The Disability Tax Credit (DTC) is an important credit that has long been available to Type 1 diabetics if they spend more than an average of 14 hours per week performing life sustaining therapy. Until May 2017, 80% of diabetics who supplied a letter from their physician confirming that they meet the criteria were approved for the DTC by the Canada Revenue Agency (CRA). After May 1, almost all applications from Type 1 diabetics were rejected. Some of those rejected had received the credit for as long as 10 years.
The DTC is a valuable credit, typically worth $800, and eligibility for the credit is tied to eligibility for many other support programs available to disabled Canadians, including Registered Disability Savings Plans and related matching grants.
Advocates for diabetics quickly became aware of the rejections in the summer and asked the CRA for an explanation for the sudden rejection rates. Neither the CRA nor Minister Diane Lebouthillier provided any answers and denied that any change had been made.
In October my Conservative colleagues Dan Albas (Shadow Minister for Small Business), Pierre Poilievre (Shadow Minister for Finance) and I held a press conference with Diabetes Canada to make the media aware of the situation. We also began to raise the issue almost daily in the House of Commons where the Minister continued for weeks to deny that there had been any change.
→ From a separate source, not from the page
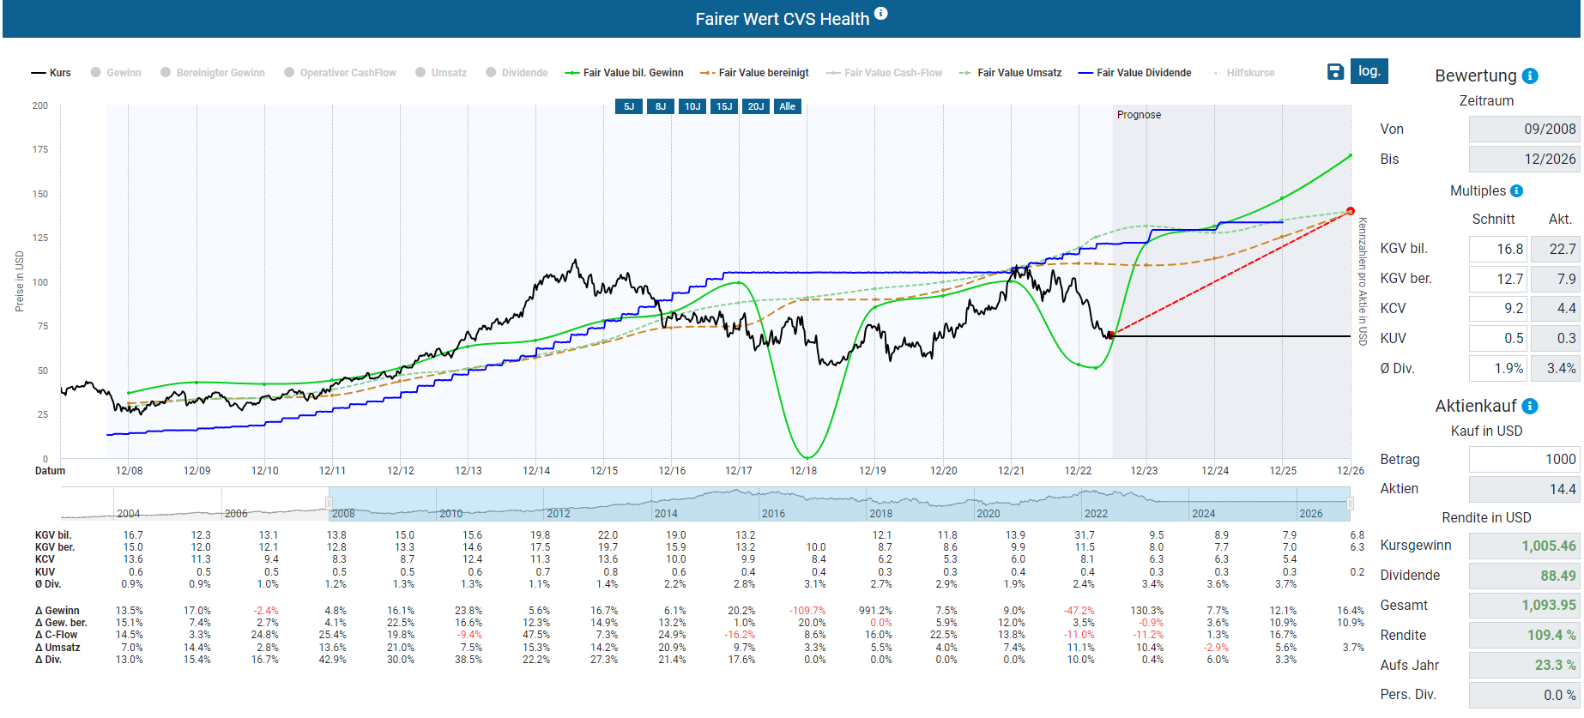Open info icon beside Fairer Wert title
Viewport: 1584px width, 718px height.
tap(881, 14)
I tried to table documents in the House to confirm a policy change had been made and was prevented from doing so by the Liberals.
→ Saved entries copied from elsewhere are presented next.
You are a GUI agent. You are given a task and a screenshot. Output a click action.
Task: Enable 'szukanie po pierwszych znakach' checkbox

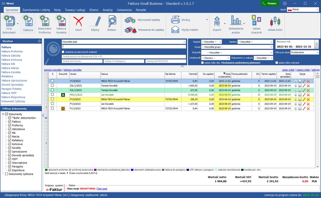pyautogui.click(x=63, y=52)
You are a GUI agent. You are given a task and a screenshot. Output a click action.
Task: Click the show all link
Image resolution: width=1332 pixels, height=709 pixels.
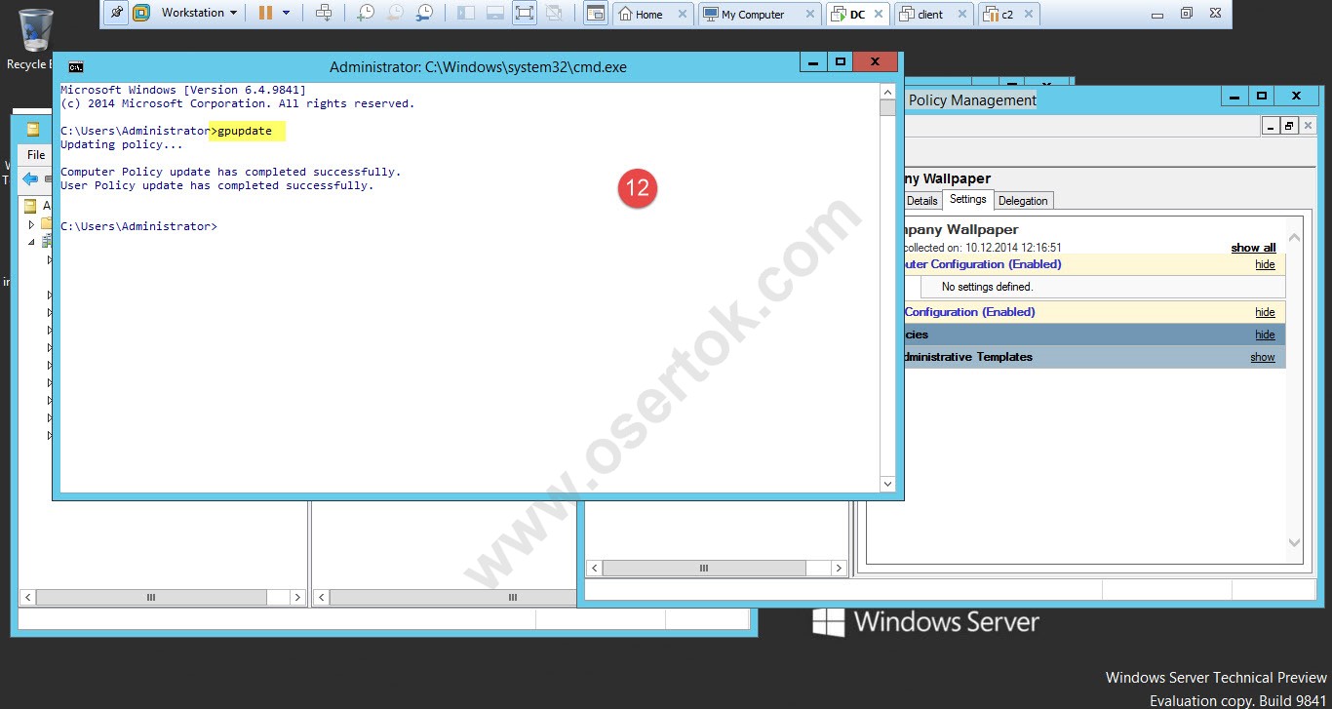pyautogui.click(x=1252, y=247)
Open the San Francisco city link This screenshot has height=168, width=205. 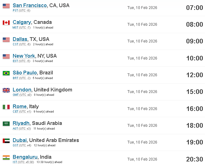point(30,5)

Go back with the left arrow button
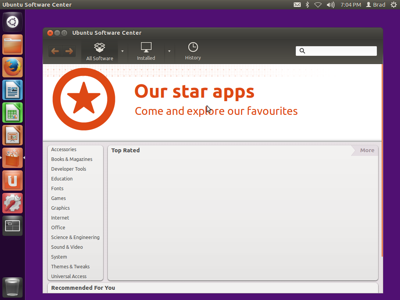pos(55,51)
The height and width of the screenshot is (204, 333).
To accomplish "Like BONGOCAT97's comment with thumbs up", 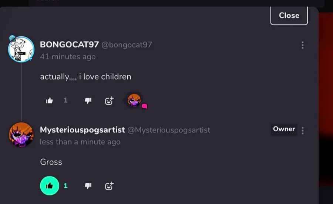I will (x=50, y=101).
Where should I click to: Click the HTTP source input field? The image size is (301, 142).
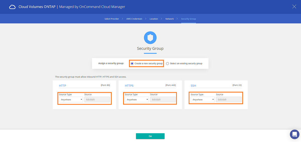(97, 100)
On November 23, the minister appeared at the Finance Committee where she continued to deny a change had taken place. At this meeting, even some of the Liberals demanded better explanations from the minister and her department’s officials.
Eventually, after two months of constant questioning from myself, my conservative colleagues, the media and diabetes Canada, the CRA said that it would revert to its pre-May 2 approval process and would review the rejections since May. Even after announcing this policy reversal, the minister bizarrely continued to deny that she or her department had made any changes, despite it being publicly known that on May 2 she sent an internal email to those who review DTC applications which said that they were not to approve these applications unless there were unusual circumstances.
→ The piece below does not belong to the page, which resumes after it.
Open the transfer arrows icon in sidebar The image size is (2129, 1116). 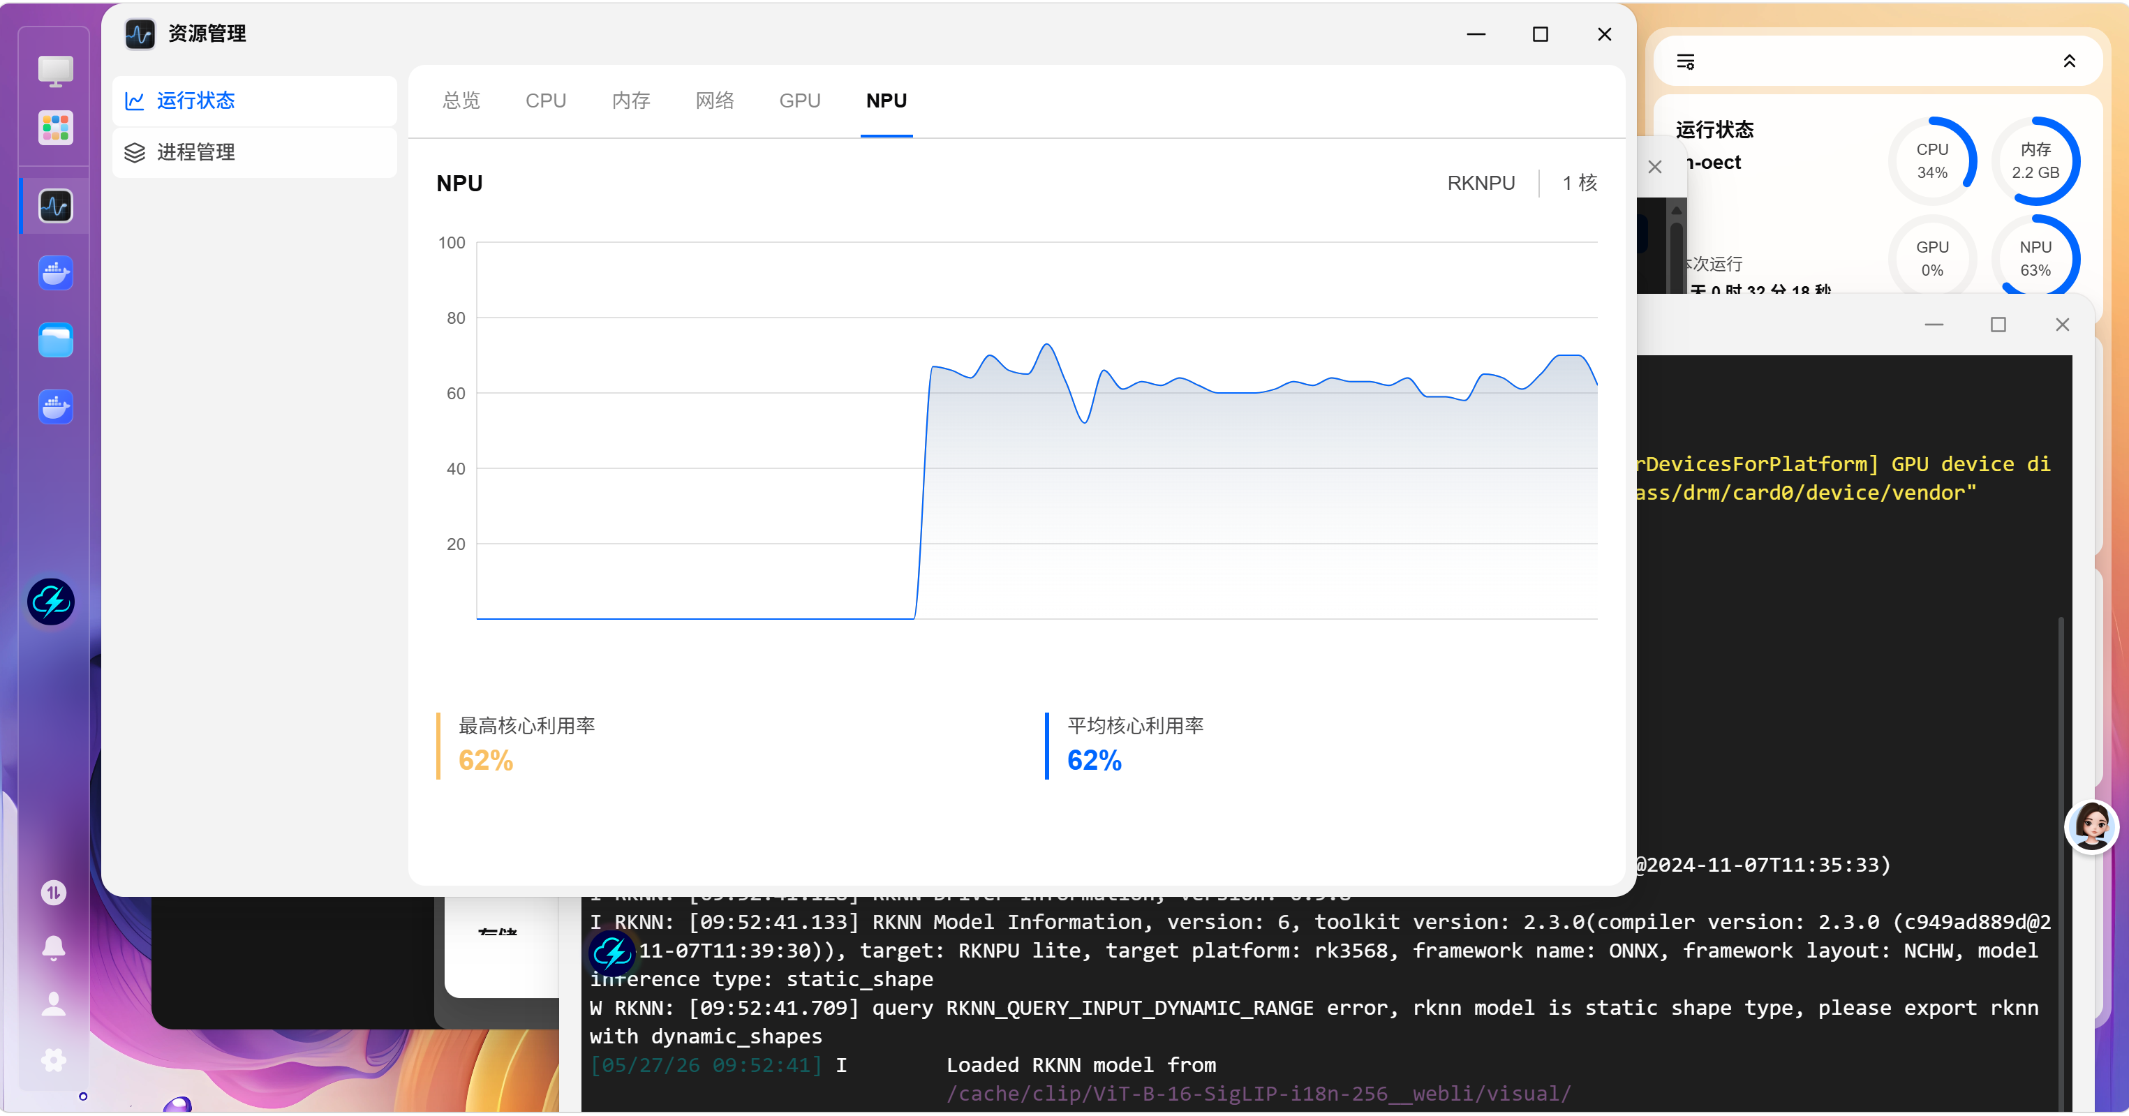coord(54,892)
On December 5, I raised a question of privilege. This is the first step toward referral to a committee to determine if Minister Diane Lebouthillier acted in contempt of Parliament by deliberately misleading the House of Commons.
Fortunately for the thousands people living with Type 1 diabetes, it appears that the CRA will reinstate the DTC for many. What is particularly disturbing, is that this Liberal government is so desperate for cash that it is targeting diabetics and that a minister could be so out of touch with her department and so willing to deny responsibility for her and her department’s actions that she would repeat false and misleading statements over and over for a period of months.